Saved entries
'''
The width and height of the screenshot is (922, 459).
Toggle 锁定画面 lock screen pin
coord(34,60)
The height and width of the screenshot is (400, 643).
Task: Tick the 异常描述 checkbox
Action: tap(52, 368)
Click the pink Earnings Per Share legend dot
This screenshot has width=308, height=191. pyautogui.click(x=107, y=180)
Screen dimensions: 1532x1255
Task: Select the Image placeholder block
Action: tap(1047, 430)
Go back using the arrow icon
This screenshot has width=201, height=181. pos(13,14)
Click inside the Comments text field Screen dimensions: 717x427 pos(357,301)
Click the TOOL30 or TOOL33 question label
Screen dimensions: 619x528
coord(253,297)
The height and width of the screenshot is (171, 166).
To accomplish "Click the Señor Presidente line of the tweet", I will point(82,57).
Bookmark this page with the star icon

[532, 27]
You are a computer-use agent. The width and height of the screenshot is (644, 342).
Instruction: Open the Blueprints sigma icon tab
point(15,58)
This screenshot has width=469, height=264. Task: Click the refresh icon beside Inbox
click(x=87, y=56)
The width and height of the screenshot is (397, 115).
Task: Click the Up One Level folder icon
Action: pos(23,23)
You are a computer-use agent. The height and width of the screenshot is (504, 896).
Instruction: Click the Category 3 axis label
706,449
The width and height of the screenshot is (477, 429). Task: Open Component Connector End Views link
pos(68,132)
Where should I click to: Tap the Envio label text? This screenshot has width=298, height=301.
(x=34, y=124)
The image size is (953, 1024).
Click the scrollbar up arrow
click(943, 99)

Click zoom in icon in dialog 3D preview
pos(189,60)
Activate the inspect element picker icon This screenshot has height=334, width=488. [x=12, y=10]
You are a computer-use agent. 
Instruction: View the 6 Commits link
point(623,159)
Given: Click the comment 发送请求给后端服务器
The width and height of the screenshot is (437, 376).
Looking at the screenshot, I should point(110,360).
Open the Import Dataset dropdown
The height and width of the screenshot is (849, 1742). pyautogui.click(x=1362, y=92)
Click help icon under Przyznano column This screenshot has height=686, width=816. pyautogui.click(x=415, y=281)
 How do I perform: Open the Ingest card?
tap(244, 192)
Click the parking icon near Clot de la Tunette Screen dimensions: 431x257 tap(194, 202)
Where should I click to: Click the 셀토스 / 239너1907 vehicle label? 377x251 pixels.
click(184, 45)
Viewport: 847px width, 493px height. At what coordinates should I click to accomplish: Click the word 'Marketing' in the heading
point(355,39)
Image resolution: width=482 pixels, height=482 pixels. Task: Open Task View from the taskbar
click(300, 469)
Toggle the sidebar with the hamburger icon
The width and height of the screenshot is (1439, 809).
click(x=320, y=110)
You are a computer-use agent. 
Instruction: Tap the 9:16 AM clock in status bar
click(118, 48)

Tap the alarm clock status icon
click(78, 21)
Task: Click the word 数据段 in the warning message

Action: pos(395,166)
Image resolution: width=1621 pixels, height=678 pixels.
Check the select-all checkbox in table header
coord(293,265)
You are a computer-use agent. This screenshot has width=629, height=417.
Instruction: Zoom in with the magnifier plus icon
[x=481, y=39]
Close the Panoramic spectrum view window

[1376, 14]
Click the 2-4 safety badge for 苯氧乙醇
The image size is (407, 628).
'''
#### Your instructions:
Read through the entries above, and wherever a line holds the string "agent", copy it.

#### Output of the exercise:
You are a computer-use agent. The width and height of the screenshot is (644, 342).
You are a computer-use agent. The height and width of the screenshot is (504, 896).
You are a computer-use agent. 
You are a computer-use agent. 
You are a computer-use agent. This screenshot has width=629, height=417.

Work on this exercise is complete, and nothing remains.